I can see how a similar story can be told on film, but the science is not going to make it through translation.
Having said that, I didn’t think the premise of the story actually worked in the sense of having the implications the story claimed it had, and this made my reading of the story less enjoyable than it could have been. So hand-waving or skipping all that stuff may actually make for a better story.
Aliens? I thought she must be a robot or something. No, okay, I knew in advance she was meant to be an alien because I’d heard it compared to Species, but the film isn’t really clear about that. It’s better than Species.
I’m not sure she had a purpose. I saw it more as a tale of an alien learning humanity, and ultimately turning against death and murder. Sparing the Elephant Man, eating chocolate, having sex, human things. Of course it would be more easily interpreted if she had more lines.

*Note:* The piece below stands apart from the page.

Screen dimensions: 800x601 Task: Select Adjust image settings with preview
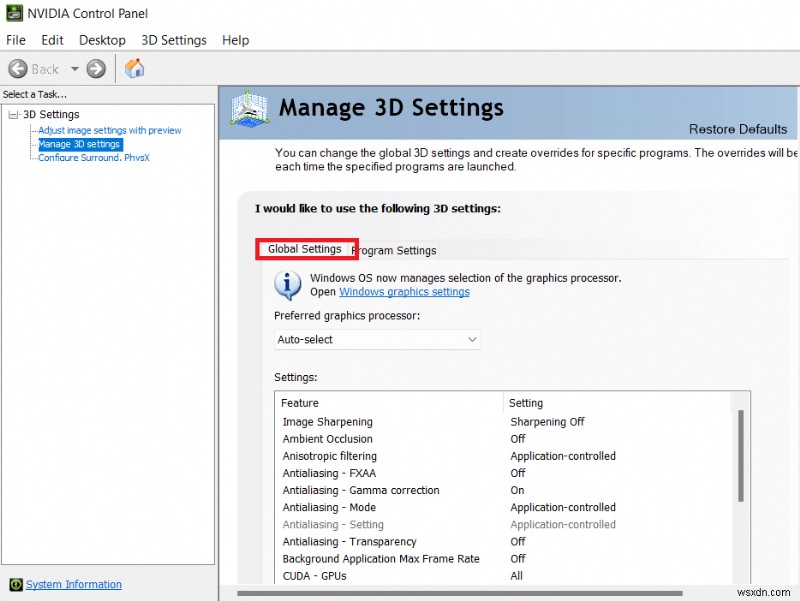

It is beautifully shot. It is not well shot. There’s a shot lasting more than a minute of a misty landscape. Another of ScarJo walking down a hill to a bus stop. And I can’t believe anyone can lift a piece of cake to their mouth as slowly as she can. You could have made a cup of tea in the time it took the fork to get to her mouth. And there’s the five minutes it take to get to the first scene as we extremely slowly zoom out from an alien eye. And about three minutes of a man’s skin drifting about in the submarine void where she keeps her victims. A human pelt whirling under water is more of a twenty-second shot to me. And all that in a movie that’s only about eighty minutes long. It makes 2001 look like Die Hard. More, it makes Star Trek I look like Star Trek II. It is easily, by some distance, the slowest film I have ever seen in my life.
How about The Core (geologists set off nukes to restart Earth’s magnetic field), Solaris (space psychologist wants to see why loneliness causes people to go crazy) , Sunshine (space geologists set off nuke to restart Sun), and for a little tongue in cheek, The Adventures of Buckaroo Banzai across the 8th Dimension?

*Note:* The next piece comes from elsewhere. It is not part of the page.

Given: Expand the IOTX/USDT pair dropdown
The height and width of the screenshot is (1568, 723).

Not that I could say something definite about it, but I’ll spoiler it anyway:
[SPOILER]Well, it’s not clear from the movie—it’s deliberately ambiguous in this and many other places. To me, he seemed to be part of something like an immune system, or a sort of caretaker—in some sense subordinate to the female (and you’re right, by the way, it’s never exactly specified that they are alien), looking after her, cleaning up if some mess happens, but in a sense also controlling her, keeping her on track, whatever track that may be. Also, there seems to be more than one, right? There was this one shot of some kind of motorcycle gang…
By the way, I looked up the synopsis of the novel it’s based on on wikipedia. There, everything seems to be much more concrete: she’s an alien that’s been physiologically altered for the express purpose of harvesting humans, which are a delicacy where she comes from, being treated much like cattle. On the whole, it seemed a much less interesting plot with that interpretation attached—but maybe it’s just me, I have this fascination with things that, in one way or another, imply that our concepts may just be too limited to grasp reality as it is in full.

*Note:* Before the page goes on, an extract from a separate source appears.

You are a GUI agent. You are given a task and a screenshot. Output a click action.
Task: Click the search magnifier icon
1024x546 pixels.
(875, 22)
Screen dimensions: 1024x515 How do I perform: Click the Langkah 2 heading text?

I do agree though that several of the shots were a little taxing on one’s patience…[/SPOILER]
Now, don’t even think about lumping Buckaroo into this ilk - it embraced its stupidity in a wonderful way. And it made more sense - I’d buy Lectroids from Planet 10 a lot sooner than the crap they were dishing in Lucy
John Ya Ya. John Small Berries - that’s genius right there!
Man, I gotta go watch that movie.
Yeah, that’s what I’ve heard, too. People who like it seem to see it as a dumb action film with silly sci-fi (not SF) trappings sprinkled on top. One group compared it to the Hercules movie as far as being big and dumb.
Not unlike a lot of impressions of the new Star Trek movies, albeit I assume much worse.
(I personally don’t like watching movies in theaters, so I tend to read a lot of reviews to see if I’m going to bother watching another way.)
Under the Skin was actually a failed remake of a decent scifi book with the same title. I’m not even sure what’s clear and what isn’t if you haven’t read the book; where you ever made aware of why the men were being submerged in liquid?
I think you were reading a heck of a lot more into the movie than was actually there.
He’s her boss. Collecting humans is her livelihood.
I only saw a couple trailers and brief synopsis. I decided against this movie simply because the character pretty blatantly gets ludicrously overwhelming superpowers. Like, Silver-Age Superman superpowers. Which is, honestly, rather boring. I like to see my superheroes get the crap kicked out of them along the way.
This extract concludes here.